И пыль, по ним скитаясь вне имен,

восходит медленно простым развоплощеньем.

Пыль — это развоплощение образов, а фотография — их воплощение. В той же «Элегии» Драгомощенко прямо говорит о том, что распад зеркала на молекулярную чешую создает смысл, лежащий по ту сторону мысли. И в этом, конечно, призвание поэзии:

...могучей статью раскаленной пыли,

с блистающей, язвящей чешуей

в зеркальных брызгах воскресенья

(признанье следует: элегии... закон...)

или со смыслом, пренебрегшим мыслью.

Распыление текста, превращение перцептивного образа в образ-материю, если использовать выражение Бергсона, является существенным шагом, выводящим Драгомощенко на рамки поэтики тавтологии. Я писал о тавтологии как способе преодоления дискурсивной логики и истинности пропозиций. Эпикур скандализировал древнегреческую философию утверждением, что истинны не пропозиции, а сами восприятия. Но истинны они лишь в той мере, в какой не трансформированы в копии и репрезентации. У Драгомощенко разрушение пропозиций проходит через стадию тавтологий, удвоения. У него постоянно возникает образ сдвоенности лица в зеркале, тела и тени и т.д. Удвоение в принципе может пониматься как утверждение идентичности, равенства себя себе самому. Фотография традиционно выполняет такую функцию. Не случайно всевозможные удостоверения личности нуждаются в фотографиях, дублирующих их владельца.
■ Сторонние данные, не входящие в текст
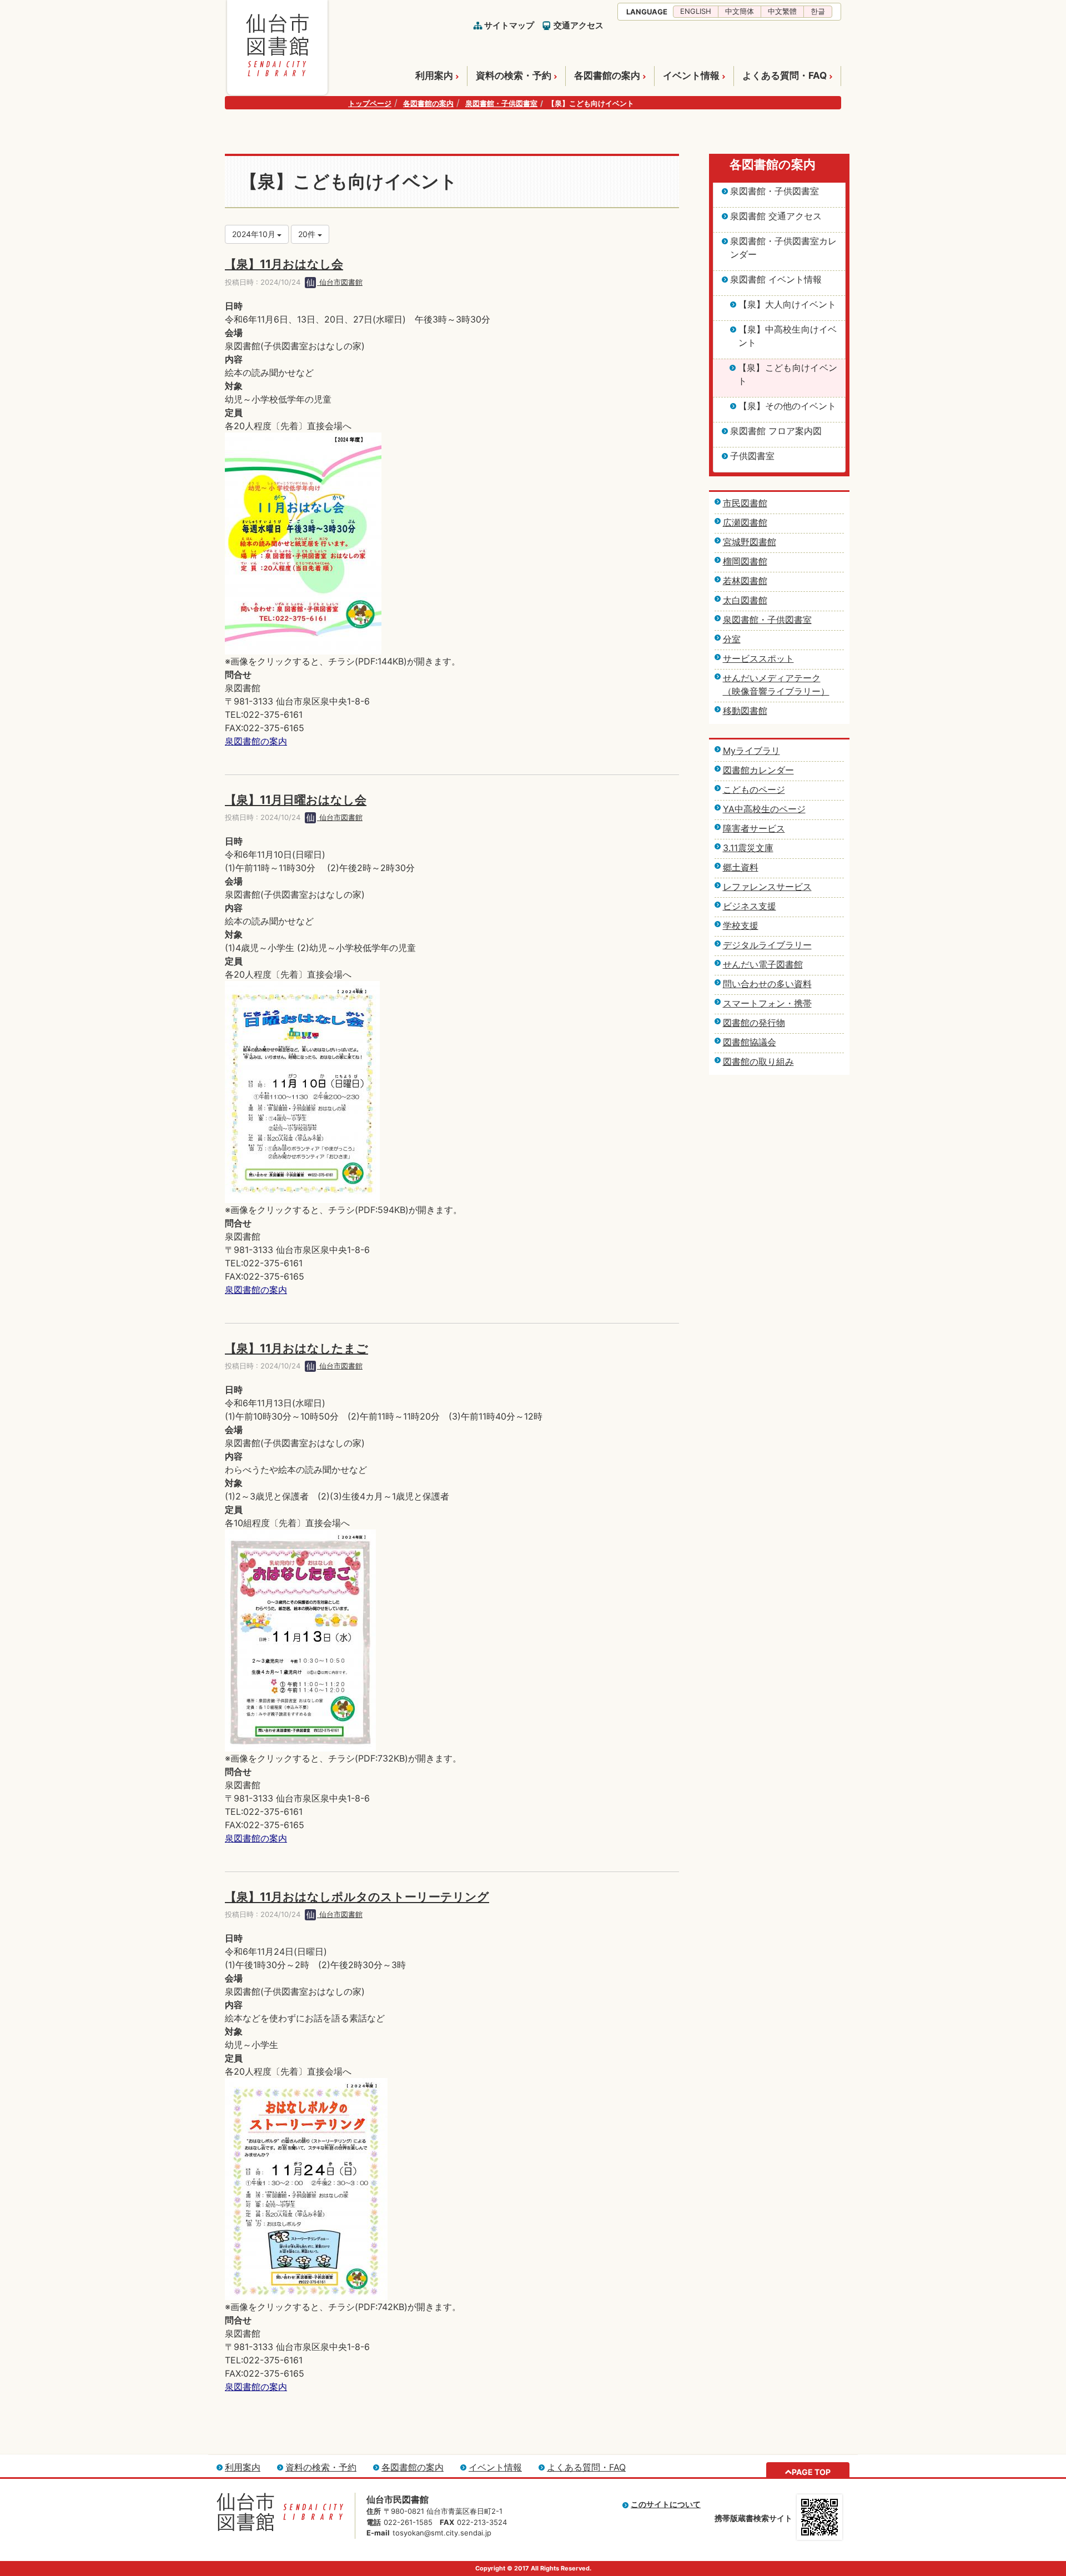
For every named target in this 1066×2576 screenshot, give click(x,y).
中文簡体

Удвоение, лежащее в основе репрезентативности, знаковости, — это явление зеркального проявления фигур и контуров. Но в раздвоении, которое производят идентичность и тавтология, уже спрятано зерно распыления Я, исчезновения отражающего и воспринимающего сознания. Раздвоение не только порождает картинки, но и обнаруживает пустоту между ними. Вот как описывает Драгомощенко в «Фосфоре» существо поэзии (это одна из центральных деклараций его поэтики): «Постольку, поскольку поэзия состоит не из слов, в ней нет слов, ее дискурс сравним разве что со сквозняком, со сквозным пролетом каждого слова сквозь каждое. Высказывание (то есть то, что улавливается и оседает в структурах знания и что в итоге дает возможность о ней говорить даже сейчас) образует лишь карту направлений, подобно “образу”, медленно выгорающему на сетчатке логики. И который воображение в силу своей той или иной предрасположенности успевает наделить значимостью. Перфорация памяти. Но что несущественно для сознания, подобно росе, выступающего на коре вещей и испаряющегося вместе с вещами. Скорость чего сравнима только со смехом и что не означает вовсе каких-то конвульсий, мышечных спазм и характерного звука. Смех равен ребенку, вглядывающемуся в огонь и смутно осознающему: а) что огонь не отбрасывает тени; б) что отвернись он в сторону, и смутное, как гул, беспокойство вновь исполнит его, поскольку вместе с пламенем он утрачивает (и все чаще и чаще) в себе его сквозящую пустоту, возвращаясь в “рай детства”, в преддверие зеркала, к языку, “состоящему из слов”, к себе, лелеющему странствие самоубийство, обреченному глядеть из себя — Паноптикон мяса, костей, сухожилий, связанных в узел “восприятия”, — на коже которого и в мозгу постепенно проявляется мушиный рой “я” этих безродных Эриний, чьи иглы день за днем будут пришивать его рассудок к слову-вещи-форме-смыслу, превращая неуклонно его в размалеванное яйцо куклы, хранящей в себе нескончаемое число таких же, со всей безупречностью повторяющих друг друга...»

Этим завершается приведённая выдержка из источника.